Amerikalı tarihçinin nitelemesi ile “Derviş Devlet”tir. Bu Derviş Devlet, kendi
dışında meydana gelen olayları idrak edebilecek, dış dünyada referansı
olabilecek bir düşünce üretemiyor. Kendi döneminde toplumsal formasyonların
nasıl çöktüğüne ve bunların nasıl yenilenmesi gerektiğine ilişkin, ayağı yere
basan, dış dünyada gerçekliği olan bir düşünce üretemiyor.
Tanzimat’tan başlayarak bütün o çabalarla
gerçekten bir şey yapılmaya çalışılıyor; ama yetmiyor, çünkü dalga çok güçlü,
vurduğu gibi yıkıyor. En sonunda Cumhuriyet devrinde olduğu gibi tarikat,
hilafet, şeriat hepsini kaldırıp bir kenara atıp orayı taklit eden bir yapı
kurmak zorunda kalıyorsun. Bu böyle basit bir şey değil.
Kabaca şunu söylemiş oluyoruz: Dünyanın
ciddi bir kısmında, gerçekten kırılma olarak kabul edebileceğimiz devrimler
yaşanıyor. 18-19. yüzyıllarda, bu kırılma evrelerinde, İslam dünyası yaşanan
gelişmeleri gözlemleme ve gereğini yapma imkanına sahip. Ardından da güçlenen
batı İslam dünyasına müdahale etmiş; sömürge dönemi başlamış. Klasik teori şunu
söylüyor: Bu türden hercümercin olduğu dönemlerde, hiç değilse bir dünya
görüşü, düşünce hareketi eksenleri, arayışları ortaya çıkar. Ancak İslami
hareketler ve onların düşünsel çabaları başı sonu belli, muhkem diyebileceğimiz
dünya görüşü üretemedi. Bu nasıl bir krizdir? Normalde böylesine sıcak
çatışmanın olduğu yerlerde muhakkak bir şeyler çıkması beklenir, dünyada bir
sürü örneği var. Çünkü bir cevap verme ihtiyacı ortaya çıkar. Bizde niçin hâlâ
bugün bile kendi gerçekliğimiz, değerlerimiz ile küresel gelişmeleri
eklemleyen, İslam’ı modern hayatta da muhkem kılabilecek yaygın ve etkili bir
cevap, bir düşünce geleneği üretme krizi devam ediyor? Bununla bağlantılı
olarak niçin bir kamu fıkhı da üretemiyoruz?

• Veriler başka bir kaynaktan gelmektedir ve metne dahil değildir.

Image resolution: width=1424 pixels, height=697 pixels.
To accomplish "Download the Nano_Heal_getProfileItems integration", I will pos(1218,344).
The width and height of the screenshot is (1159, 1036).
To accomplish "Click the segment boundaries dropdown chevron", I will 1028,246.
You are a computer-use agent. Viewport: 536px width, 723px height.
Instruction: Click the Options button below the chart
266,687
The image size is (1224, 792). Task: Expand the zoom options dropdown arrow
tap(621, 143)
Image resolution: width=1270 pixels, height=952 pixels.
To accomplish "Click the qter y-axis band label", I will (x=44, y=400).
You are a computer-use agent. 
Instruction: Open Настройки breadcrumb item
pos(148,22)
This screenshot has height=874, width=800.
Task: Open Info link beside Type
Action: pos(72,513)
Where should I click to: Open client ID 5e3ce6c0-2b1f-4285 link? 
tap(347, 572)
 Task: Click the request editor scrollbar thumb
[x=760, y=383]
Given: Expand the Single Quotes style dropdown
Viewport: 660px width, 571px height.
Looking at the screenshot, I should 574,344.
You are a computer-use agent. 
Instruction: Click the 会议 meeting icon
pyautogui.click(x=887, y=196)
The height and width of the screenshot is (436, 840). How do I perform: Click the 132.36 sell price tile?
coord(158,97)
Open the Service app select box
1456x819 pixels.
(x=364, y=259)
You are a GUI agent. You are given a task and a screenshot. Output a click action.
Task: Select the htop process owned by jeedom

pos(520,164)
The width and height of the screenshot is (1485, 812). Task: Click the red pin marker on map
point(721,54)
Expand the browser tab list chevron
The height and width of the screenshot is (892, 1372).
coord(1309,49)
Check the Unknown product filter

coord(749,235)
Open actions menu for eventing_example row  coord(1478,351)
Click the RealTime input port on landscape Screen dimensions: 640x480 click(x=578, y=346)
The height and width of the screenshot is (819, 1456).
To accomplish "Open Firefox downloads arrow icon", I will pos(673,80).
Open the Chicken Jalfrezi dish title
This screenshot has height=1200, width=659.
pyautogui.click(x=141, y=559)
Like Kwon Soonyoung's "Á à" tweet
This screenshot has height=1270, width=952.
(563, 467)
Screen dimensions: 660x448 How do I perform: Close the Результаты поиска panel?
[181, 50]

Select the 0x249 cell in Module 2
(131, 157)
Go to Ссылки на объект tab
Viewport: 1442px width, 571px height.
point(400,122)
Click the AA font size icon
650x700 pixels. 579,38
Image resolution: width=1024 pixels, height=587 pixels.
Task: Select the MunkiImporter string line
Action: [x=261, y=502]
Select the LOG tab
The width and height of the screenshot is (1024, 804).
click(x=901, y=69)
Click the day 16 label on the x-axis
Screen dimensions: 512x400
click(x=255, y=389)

Bana öyle geliyor ki burada 12-13.
yüzyıllara kadar İslam dünyasında teolojik düşünce, felsefi ve bilimsel düşünme
aşamasına belli oranlarda geçmiş. Filozoflar çıkmış; Yunanlı filozoflarla
hesaplaşan İbn Rüşd’ü takip edenler veya Farabi gibi ona itiraz edenler var.
Yani kendi döneminde belli oranda bir aktivite, bilimsel keşifler söz konusu.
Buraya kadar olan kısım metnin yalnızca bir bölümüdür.